Entries taken from a collection

————

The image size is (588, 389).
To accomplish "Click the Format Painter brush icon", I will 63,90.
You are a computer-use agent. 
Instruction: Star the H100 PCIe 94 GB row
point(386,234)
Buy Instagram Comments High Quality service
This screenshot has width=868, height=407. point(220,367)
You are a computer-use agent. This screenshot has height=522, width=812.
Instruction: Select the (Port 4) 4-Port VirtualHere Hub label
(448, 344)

————

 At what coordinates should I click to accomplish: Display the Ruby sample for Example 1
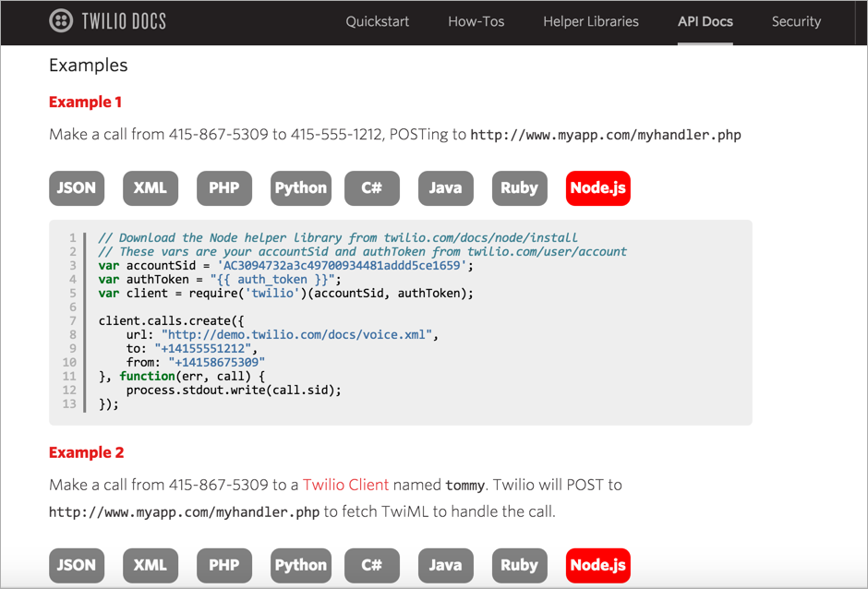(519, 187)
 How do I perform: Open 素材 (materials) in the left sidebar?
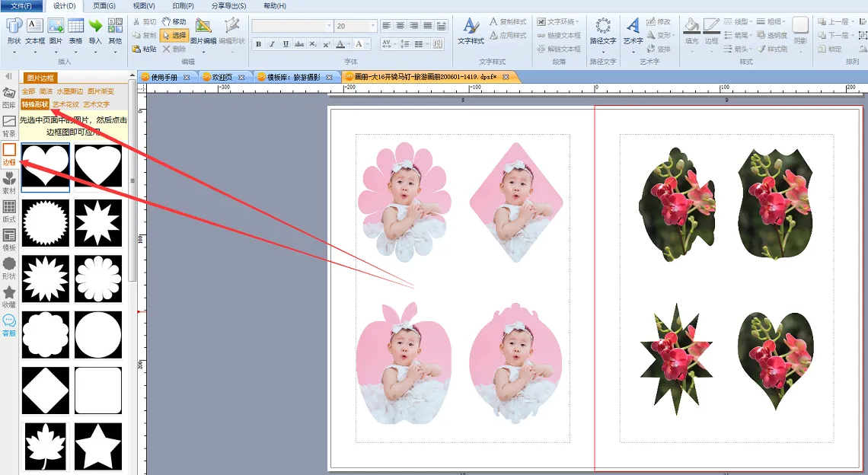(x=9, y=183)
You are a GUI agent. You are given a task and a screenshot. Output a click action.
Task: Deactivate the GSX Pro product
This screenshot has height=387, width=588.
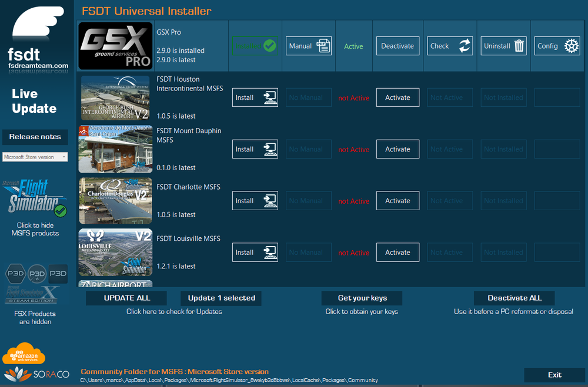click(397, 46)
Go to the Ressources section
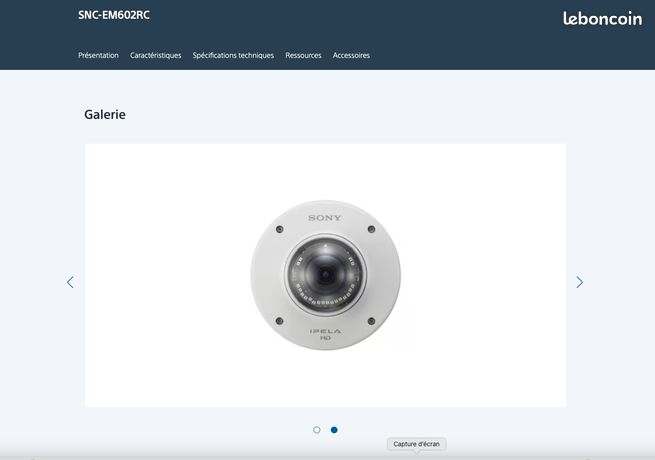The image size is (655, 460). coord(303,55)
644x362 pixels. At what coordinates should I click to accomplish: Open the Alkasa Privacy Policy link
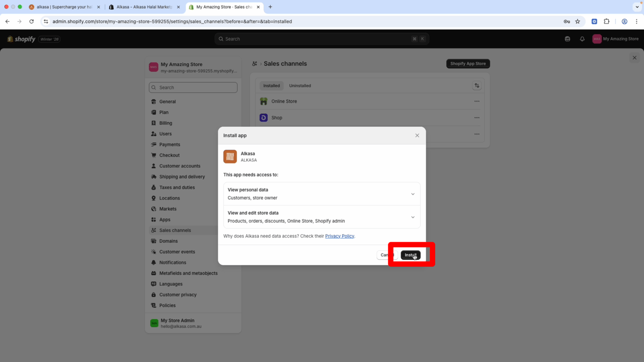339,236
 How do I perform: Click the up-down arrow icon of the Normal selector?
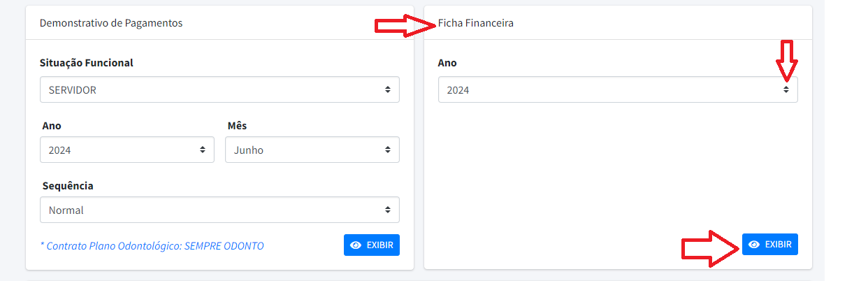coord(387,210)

————

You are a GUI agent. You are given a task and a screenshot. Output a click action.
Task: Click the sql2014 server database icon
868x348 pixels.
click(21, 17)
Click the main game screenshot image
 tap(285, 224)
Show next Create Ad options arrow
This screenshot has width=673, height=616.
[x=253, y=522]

————

Exercise instructions: Among the entries, find each line that includes the string "computer" and copy it.

Result:
You are a computer-use agent. 
You are a computer-use agent. This screenshot has height=522, width=812.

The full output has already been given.